**Excerpt to read:**
Empirical results confirm that, in non-IID, correlated document scenarios, models trained with standard DP (e.g., DP-SGD) are highly vulnerable to MIAs that exploit group dependencies, with attack accuracy nearing 1 even for low $\epsilon$ .

Consequently, DP-based defenses for document-level MIA must account for correlation (“group privacy”) and more aggressive or group-aware noise addition, at a cost to model utility.

5. Empirical Results and Key Findings

Empirical assessments of document-level MIA performance conducted on real-world datasets (e.g., adult income, COMPAS, heart disease, hospital region splits, student school data) consistently demonstrate:

Under IID settings (random membership and non-membership), attack advantage (difference in TPR and FPR) is modest; DP often provides bounded protection.
Under dependent/clustered assignments, attack advantage rapidly increases, with accuracy approaching 1 even for sophisticated, well-generalized models.
Attribute-based or source-based cluster assignments (e.g., all records from a single hospital) lead to models that unintentionally leak membership status for entire groups, especially when group-specific features are highly distinctive.

A representative derived bound for the adversary’s advantage under IID and DP assumptions is

$\text{Adv} \leq \frac{e^\epsilon - 1 + 2\delta}{e^\epsilon + 1}$

but this guarantee does not hold under group dependencies.

Figure 1 in (Humphries et al., 2020) demonstrates the discrepancy between practical attack performance and theoretical DP bounds in non-IID experiments.

6. Implications, Open Challenges, and Pathways to Defense

Document-level membership inference, especially in the presence of data dependencies, reveals inherent limitations in prevailing privacy-preserving strategies and carries substantial practical implications:

Auditing and Compliance: Auditors and regulators can leverage document-level MIAs to assess unauthorized data inclusion, with higher detection power in group or attribute-dependent corpora.
Group Privacy Risk: Document-centric data sources (such as institution-level corpora) elevate privacy risk not only for individual contributors but for whole collectives, undermining the “per record” protection model.
Limits of Differential Privacy: Standard DP mechanisms that ignore dependencies are insufficient; robust protection requires explicit group sensitivity calibration, group-based noise addition, or data de-correlation.

**Exercises:**
1 – Copy the excerpt on membership inference attacks verbatim, from "Empirical results confirm" up to and including "low $\epsilon$ .".
2 – Carry the membership inference excerpt forward from its final sentence, writing the passage that would come next.

**Dataset content:**
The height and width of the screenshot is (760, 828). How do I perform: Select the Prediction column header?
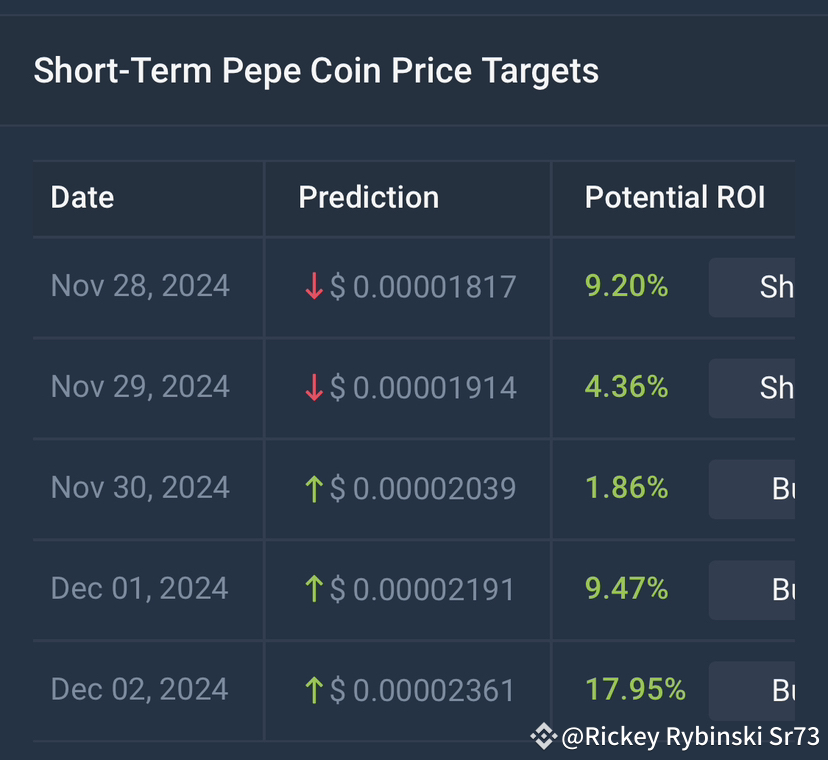click(368, 198)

**Numbered answers:**
1 –
Empirical results confirm that, in non-IID, correlated document scenarios, models trained with standard DP (e.g., DP-SGD) are highly vulnerable to MIAs that exploit group dependencies, with attack accuracy nearing 1 even for low $\epsilon$ .

2 –
Defense Mechanisms: Proposals to defend against document-level MIAs include the development of group privacy–aware DP algorithms, decorrelation or diversification of training data (through source diversification or feature modification), and more realistic MIA risk assessments that account for non-IID structure.

Prospective research directions involve:

Formalizing group-level privacy guarantees and mechanisms capable of scaling noise with correlation structure.
Developing auditing tools that operate under non-IID, document-rich settings and provide reliable attack bounds for practitioners.
Understanding the utility–privacy trade-off in applications where model performance is sensitive to document diversity and dependency-breaking interventions.

7. Conclusion

Document-level membership inference highlights the fragility of classical privacy guarantees in models trained on realistic, dependency-rich data. Findings from (Humphries et al., 2020) demonstrate that statistical dependencies (clustering, group effects, source biases) substantially elevate risk, causing adversarial advantage for off-the-shelf MIAs to grow unbounded—often far exceeding both theoretical and empirical performance in IID baselines. Differentially private algorithms lose effectiveness as a defense unless explicitly adapted for group correlations. Addressing this pervasive vulnerability requires novel strategies in both privacy accounting and model training, alongside refined auditing and data-handling procedures for document-centric high-stakes machine learning applications.